Парень огорчен и растерян, но затем лицо его приобретает жестковатое выражение.
– Правда-то оно правда… Но ты не горюй, как-нибудь уладится… – он опять прислушивается. – Ладно, я пошел, а то как бы меня тут не застали…
Он берет свою палку и выходит в темноту; слышно, как под ногами у него хрустнула ветка.
Девушка вся сникает, она сидит, укрыв лицо ладонями, и, видимо, не слышит, как скрипит приближающаяся повозка – небольшая двуколка.
– Напои коня, Амбруш… Ба, да никак тут кто-то есть! – И слышно, как человек соскакивает с двуколки.
– А ну, поглядим.
Тележка, поскрипывая, удаляется к колодцу, а шаги замирают у дупла старого тополя.
– Вон тут кто, оказывается!
Девушка медленно поднимает голову, успев при этом смахнуть ладонями слезы.
– Слава Христу… – шепотом приветствует она пришельца.
– Выходит, ты одна?..
Девушка кивает, а монах откидывает назад капюшон.
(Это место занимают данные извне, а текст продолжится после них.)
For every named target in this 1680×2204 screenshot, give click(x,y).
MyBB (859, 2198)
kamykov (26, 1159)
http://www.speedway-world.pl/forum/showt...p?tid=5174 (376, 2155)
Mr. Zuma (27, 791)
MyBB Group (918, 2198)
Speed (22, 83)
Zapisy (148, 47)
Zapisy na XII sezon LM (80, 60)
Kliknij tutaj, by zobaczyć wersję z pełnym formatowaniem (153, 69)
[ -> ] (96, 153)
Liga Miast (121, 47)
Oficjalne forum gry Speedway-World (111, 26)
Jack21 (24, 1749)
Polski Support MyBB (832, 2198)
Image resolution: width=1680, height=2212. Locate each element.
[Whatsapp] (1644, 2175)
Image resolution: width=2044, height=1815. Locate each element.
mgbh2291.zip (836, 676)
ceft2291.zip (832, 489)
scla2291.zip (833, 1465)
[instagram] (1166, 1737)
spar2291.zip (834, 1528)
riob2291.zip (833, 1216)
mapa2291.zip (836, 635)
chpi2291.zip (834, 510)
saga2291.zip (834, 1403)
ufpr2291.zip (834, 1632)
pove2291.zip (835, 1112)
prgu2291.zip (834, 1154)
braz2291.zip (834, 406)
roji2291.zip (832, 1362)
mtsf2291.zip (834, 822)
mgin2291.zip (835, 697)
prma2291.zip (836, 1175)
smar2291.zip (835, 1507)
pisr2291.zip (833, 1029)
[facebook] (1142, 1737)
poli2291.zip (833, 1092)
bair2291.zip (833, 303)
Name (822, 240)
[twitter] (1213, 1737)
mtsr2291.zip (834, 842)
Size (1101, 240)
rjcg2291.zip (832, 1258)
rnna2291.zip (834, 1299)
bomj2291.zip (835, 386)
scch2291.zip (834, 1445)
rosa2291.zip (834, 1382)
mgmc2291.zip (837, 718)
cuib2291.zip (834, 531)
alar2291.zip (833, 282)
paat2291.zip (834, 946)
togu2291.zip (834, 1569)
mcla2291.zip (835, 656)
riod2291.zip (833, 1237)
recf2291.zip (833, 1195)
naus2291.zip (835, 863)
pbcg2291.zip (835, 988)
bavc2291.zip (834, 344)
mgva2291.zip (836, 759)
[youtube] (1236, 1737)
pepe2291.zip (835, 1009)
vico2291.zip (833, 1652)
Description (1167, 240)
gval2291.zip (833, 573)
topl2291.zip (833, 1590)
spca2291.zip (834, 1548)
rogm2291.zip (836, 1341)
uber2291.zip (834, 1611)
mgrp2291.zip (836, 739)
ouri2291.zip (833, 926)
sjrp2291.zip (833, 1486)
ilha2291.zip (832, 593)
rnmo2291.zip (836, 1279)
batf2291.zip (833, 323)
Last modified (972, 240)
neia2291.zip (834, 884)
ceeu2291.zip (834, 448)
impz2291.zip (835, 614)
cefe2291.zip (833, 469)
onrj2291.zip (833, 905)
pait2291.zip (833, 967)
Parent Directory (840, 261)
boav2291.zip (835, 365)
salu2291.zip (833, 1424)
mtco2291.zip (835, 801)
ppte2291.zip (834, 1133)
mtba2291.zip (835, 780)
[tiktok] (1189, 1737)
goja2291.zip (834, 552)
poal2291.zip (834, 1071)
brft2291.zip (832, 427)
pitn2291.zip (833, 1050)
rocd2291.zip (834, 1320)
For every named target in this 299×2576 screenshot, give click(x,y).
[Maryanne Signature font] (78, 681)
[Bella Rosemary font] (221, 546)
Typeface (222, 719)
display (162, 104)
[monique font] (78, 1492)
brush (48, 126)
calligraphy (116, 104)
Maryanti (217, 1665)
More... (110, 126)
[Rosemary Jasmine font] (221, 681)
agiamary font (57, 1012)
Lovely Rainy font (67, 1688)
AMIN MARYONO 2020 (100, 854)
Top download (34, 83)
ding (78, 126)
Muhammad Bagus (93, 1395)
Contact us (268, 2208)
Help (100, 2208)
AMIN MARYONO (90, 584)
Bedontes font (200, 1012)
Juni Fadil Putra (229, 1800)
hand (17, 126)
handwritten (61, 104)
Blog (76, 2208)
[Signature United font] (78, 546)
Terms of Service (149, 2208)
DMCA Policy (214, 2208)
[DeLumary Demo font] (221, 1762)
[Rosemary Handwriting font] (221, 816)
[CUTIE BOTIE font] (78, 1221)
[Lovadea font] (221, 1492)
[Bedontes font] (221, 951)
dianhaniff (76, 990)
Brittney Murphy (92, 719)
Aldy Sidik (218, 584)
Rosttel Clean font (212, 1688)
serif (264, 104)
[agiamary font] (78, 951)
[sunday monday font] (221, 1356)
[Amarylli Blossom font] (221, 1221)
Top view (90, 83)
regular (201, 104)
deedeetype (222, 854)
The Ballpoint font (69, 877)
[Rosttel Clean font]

Теперь видно, что монах – старый человек. Коричневая сутана его понизу запылилась, на ногах – лапти. Он испытующе разглядывает девушку.
– Неможется тебе?
Девушка чуть поводит плечами, но не смотрит на монаха. Губы ее шевелятся, но слов не разобрать. Монах подходит ближе.
– Теперь узнаю тебя, Вера. Я прослышал о тебе… на ярмарке.
При этих словах девушка вскидывает на него взгляд.
– И что же ты прослышал, святой отец?
– Будто ты уже в невестах ходила, а потом дело затянулось, точно узел на ремешке… И еще будто Ферко Тёрёк берет себе в жены дочку старшего пастуха. Верно это?
Девушка кивнула.
Монах долгое время молчит, а потом берет девушку за подбородок.
– Становись на колени, дочь моя.
Догоревшие угли подернуты серым пеплом. Тополь затих, и по водному зеркалу на дне колодца плывет луна.